:: PROBLEM DESCRIPTION ::
Using the records below, filter out every line that lacks "Expand" and copy the rest.

:: SUPPLIED INFORMATION ::
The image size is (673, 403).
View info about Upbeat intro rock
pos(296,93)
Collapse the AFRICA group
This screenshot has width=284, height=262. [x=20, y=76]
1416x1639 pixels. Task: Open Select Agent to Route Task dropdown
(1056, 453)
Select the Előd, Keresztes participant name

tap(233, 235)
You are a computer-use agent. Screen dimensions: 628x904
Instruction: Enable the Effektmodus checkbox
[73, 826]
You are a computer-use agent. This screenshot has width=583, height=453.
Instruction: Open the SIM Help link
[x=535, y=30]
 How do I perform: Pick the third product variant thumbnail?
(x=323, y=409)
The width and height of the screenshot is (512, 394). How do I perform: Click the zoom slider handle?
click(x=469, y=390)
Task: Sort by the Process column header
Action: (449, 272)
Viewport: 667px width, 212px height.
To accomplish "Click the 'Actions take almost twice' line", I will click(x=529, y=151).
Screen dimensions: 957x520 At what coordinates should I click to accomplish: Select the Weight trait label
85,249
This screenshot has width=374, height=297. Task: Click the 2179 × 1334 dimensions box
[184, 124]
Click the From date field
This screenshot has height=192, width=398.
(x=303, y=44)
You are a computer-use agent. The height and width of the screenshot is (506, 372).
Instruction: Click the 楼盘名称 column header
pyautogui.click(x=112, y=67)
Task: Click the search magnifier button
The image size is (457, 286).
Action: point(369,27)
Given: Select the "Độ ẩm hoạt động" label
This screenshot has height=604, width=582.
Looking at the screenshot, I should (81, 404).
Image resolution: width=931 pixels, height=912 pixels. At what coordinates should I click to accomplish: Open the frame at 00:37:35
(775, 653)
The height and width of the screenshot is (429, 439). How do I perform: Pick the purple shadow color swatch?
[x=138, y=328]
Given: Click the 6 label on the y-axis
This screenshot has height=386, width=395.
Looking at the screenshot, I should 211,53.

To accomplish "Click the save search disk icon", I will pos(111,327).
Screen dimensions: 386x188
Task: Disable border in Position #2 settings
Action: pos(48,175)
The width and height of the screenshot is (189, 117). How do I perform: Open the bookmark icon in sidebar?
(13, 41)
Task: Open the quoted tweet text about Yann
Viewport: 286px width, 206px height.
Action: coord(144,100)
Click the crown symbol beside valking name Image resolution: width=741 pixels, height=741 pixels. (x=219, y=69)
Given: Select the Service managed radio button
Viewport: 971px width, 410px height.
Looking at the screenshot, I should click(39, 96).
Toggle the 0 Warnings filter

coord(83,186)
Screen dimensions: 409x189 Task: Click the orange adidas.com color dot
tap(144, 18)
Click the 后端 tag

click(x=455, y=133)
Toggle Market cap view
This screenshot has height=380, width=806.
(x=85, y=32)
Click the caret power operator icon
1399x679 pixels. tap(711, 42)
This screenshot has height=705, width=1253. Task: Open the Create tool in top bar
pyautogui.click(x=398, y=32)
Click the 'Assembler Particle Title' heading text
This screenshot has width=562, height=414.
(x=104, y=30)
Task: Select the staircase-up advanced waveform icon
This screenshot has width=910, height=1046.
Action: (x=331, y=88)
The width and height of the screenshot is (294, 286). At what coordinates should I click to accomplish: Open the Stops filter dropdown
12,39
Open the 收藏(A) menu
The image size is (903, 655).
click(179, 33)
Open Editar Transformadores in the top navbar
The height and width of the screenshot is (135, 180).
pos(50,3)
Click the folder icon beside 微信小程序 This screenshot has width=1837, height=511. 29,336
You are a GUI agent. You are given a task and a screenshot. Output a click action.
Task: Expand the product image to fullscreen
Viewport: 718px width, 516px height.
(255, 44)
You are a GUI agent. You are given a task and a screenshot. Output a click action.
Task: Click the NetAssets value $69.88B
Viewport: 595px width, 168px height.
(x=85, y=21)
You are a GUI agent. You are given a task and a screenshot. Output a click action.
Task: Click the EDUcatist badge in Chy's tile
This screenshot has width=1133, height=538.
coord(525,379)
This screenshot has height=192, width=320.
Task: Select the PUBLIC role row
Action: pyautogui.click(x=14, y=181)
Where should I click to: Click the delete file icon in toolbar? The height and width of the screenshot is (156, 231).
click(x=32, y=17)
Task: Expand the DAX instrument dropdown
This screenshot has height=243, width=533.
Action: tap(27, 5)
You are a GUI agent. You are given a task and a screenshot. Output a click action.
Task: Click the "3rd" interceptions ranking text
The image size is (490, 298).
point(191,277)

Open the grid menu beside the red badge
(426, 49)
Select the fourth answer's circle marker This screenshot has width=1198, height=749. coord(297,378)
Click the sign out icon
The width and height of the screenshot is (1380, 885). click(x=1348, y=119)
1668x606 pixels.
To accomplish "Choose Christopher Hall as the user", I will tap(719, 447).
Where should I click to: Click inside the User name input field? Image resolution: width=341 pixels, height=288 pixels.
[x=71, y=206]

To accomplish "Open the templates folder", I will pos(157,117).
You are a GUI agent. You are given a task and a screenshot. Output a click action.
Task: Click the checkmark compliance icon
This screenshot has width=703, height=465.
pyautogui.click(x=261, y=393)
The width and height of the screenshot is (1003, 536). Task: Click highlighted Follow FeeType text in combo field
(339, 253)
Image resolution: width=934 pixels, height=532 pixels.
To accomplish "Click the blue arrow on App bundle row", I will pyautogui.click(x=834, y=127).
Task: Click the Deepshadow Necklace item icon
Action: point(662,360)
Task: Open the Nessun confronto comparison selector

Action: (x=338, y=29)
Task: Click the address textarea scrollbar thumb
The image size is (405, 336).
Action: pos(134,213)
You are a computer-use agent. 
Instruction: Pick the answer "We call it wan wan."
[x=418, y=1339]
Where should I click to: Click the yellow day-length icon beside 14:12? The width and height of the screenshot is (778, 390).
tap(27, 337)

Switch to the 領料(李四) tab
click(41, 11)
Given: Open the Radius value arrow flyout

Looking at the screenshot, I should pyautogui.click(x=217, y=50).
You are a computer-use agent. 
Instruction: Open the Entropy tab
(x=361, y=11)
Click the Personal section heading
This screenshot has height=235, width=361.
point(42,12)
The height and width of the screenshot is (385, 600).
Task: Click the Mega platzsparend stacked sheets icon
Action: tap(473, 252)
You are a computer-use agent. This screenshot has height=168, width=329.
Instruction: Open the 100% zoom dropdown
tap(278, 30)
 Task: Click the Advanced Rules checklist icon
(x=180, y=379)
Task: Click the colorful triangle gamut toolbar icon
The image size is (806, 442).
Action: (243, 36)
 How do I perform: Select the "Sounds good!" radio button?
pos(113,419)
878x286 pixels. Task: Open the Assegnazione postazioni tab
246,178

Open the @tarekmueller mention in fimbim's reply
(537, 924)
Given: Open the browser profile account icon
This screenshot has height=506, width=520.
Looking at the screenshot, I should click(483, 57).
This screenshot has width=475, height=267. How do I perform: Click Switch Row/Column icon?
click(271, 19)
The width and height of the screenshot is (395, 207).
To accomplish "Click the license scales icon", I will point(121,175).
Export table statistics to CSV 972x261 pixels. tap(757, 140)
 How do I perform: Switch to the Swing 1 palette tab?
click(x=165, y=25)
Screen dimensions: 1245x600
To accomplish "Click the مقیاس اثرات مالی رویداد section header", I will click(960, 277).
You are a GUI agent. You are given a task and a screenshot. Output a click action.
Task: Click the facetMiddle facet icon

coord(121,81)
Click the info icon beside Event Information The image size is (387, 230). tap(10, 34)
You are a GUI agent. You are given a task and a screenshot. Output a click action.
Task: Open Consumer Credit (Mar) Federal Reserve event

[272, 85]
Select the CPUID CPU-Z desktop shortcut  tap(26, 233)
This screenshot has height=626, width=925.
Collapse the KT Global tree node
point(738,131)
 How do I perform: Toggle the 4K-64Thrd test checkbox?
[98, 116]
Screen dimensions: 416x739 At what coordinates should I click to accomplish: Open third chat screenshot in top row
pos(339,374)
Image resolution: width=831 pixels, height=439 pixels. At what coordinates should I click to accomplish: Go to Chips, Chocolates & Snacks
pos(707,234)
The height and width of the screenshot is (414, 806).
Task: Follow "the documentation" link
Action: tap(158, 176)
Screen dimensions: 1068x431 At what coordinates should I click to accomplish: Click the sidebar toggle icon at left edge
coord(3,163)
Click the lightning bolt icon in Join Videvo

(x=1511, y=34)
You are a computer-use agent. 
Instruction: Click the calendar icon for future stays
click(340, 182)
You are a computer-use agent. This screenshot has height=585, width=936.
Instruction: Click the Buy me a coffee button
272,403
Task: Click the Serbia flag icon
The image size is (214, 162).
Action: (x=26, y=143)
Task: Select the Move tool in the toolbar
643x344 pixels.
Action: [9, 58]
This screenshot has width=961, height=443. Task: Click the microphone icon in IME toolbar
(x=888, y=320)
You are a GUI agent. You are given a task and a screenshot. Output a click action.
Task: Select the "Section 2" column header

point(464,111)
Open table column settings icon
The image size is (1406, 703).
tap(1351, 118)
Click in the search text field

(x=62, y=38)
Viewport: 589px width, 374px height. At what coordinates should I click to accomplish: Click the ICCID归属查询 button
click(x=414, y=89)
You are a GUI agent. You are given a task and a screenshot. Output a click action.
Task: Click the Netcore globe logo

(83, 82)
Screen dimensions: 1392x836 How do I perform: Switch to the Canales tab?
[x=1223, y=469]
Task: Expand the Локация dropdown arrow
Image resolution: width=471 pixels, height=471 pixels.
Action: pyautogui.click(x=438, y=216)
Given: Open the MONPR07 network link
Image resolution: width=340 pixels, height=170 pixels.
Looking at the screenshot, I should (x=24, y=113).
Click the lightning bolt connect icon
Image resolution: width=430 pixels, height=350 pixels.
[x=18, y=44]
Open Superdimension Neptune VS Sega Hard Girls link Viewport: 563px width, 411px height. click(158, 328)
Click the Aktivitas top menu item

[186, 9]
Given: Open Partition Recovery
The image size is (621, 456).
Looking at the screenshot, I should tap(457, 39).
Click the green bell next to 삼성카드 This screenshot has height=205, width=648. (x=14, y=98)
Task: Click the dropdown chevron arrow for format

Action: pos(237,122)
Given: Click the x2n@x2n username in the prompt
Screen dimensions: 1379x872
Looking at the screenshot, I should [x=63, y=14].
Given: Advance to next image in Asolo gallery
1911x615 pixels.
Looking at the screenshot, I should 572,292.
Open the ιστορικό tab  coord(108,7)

:: FINISHED TASK ::
Task: Expand the product image to fullscreen
Task: Expand the DAX instrument dropdown
Task: Expand the Локация dropdown arrow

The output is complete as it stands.